El mes de febrero comenzó a pleno en Claromecó, que este domingo 1 vivió una de esas jornadas que explican, sin demasiadas vueltas, por qué la villa balnearia es el refugio elegido cada verano. Con temperaturas muy altas en Tres Arroyos, un pronóstico que anunciaba buen tiempo y la necesidad casi inevitable de buscar alivio frente al calor, miles de personas no dudaron en cargar el mate, la sombrilla y emprender el camino hacia el mar.

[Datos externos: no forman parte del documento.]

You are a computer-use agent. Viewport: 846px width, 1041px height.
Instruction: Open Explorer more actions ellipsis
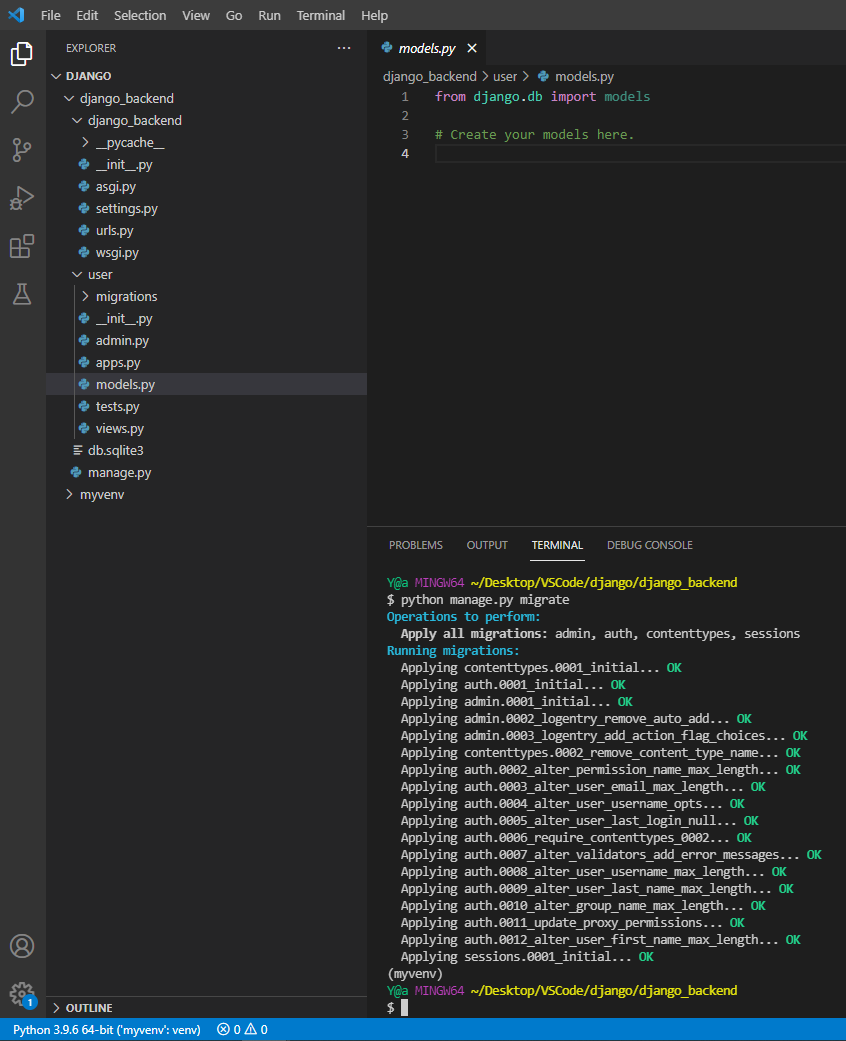coord(344,48)
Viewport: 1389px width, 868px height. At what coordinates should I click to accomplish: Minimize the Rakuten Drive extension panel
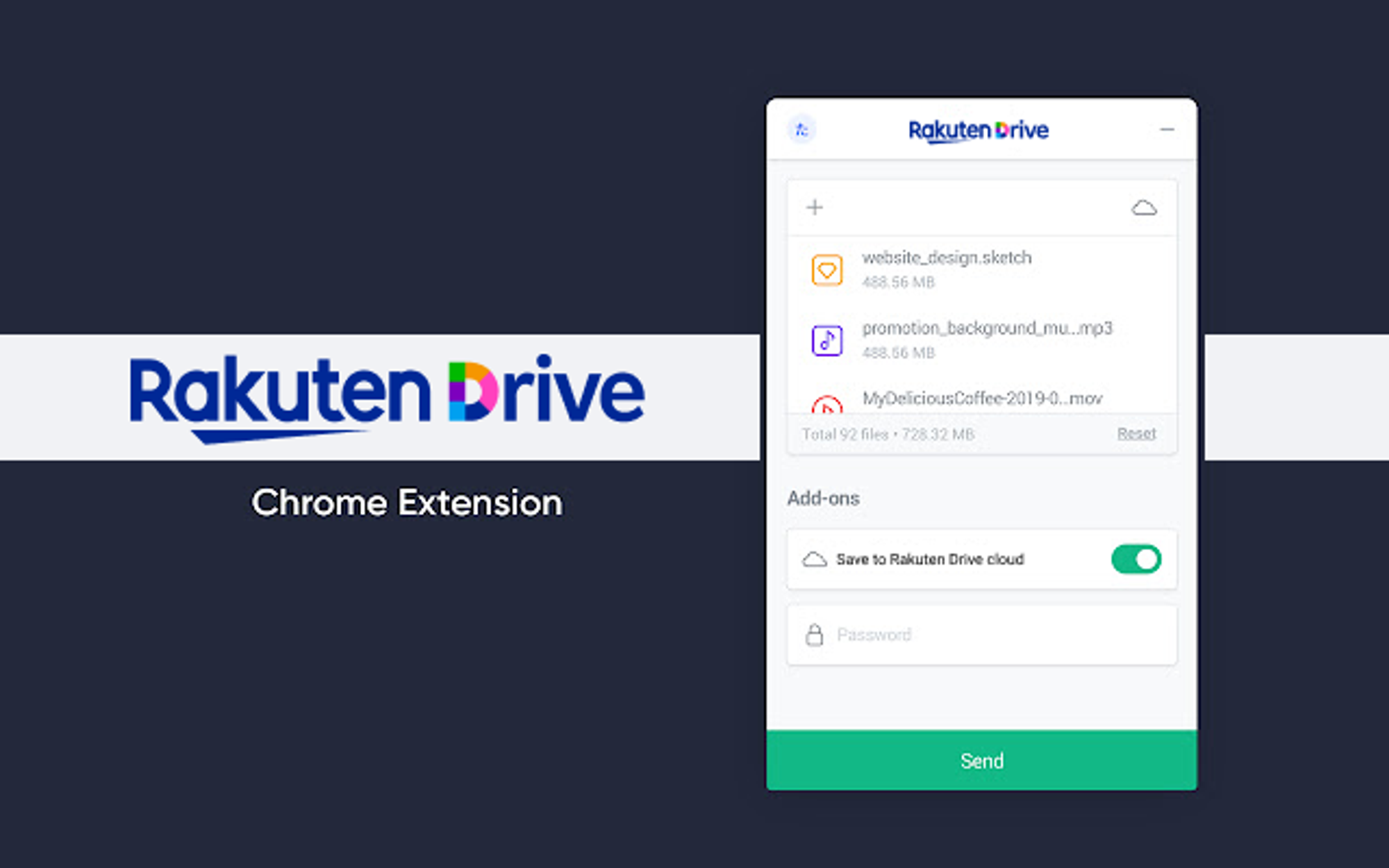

Y la decisión fue acertada. Desde temprano, la playa mostró un movimiento intenso, con un marco de turistas y vecinos que colmaron la costa. La mañana fue ideal, con viento del sector norte y una temperatura que, hacia el mediodía, alcanzó los 31 grados, generando condiciones óptimas para disfrutar del mar, la arena y las actividades al aire libre.

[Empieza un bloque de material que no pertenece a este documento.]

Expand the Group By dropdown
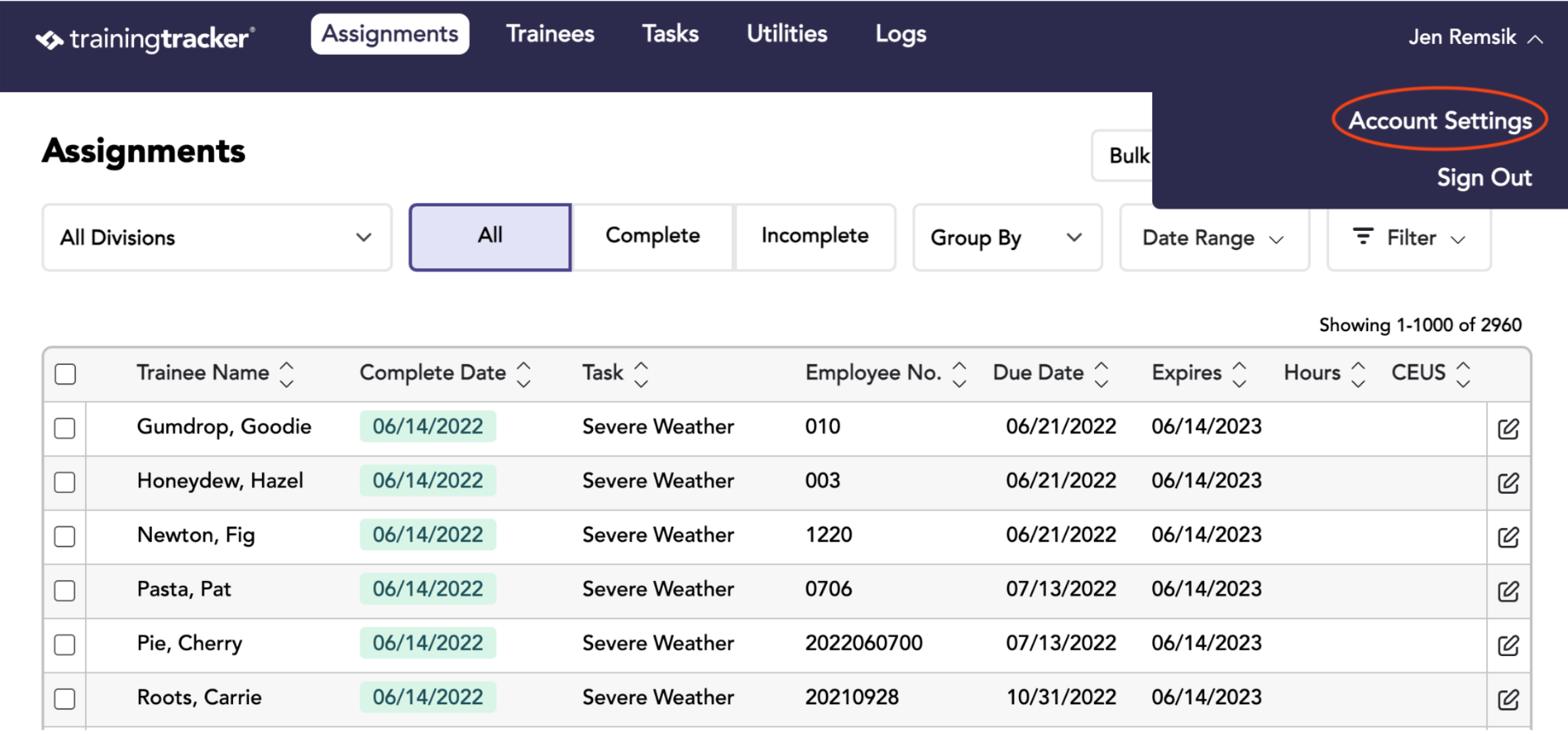This screenshot has width=1568, height=734. (1007, 238)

Con el correr de las horas, el viento rotó al sector sur, lo que provocó un leve descenso térmico, aunque sin ráfagas intensas ni cambios bruscos. Esa combinación permitió que la tarde también se viviera a pleno, prolongando la estadía en la playa hasta bien entrada la jornada, en un Claromecó que mostró su mejor postal: mar amigable, cielo mayormente despejado y un clima que invitaba a quedarse.
El regreso a Tres Arroyos, a partir de las últimas horas de la tarde, fue tranquilo pero intenso, con un flujo constante de vehículos que marcó el cierre de un domingo que funcionó, en los hechos, como una extensión de enero. Sin sobresaltos, pero con mucho movimiento, la ruta acompañó el pulso de una jornada típicamente veraniega.
Ahora, con el lunes en marcha, comienza una nueva historia para la temporada. La semana se presenta especial, no solo por las altas temperaturas anunciadas, sino también por la expectativa que ya empieza a girar en torno al próximo fin de semana, cuando sea el turno de las «24 horas de la Corvina Negra».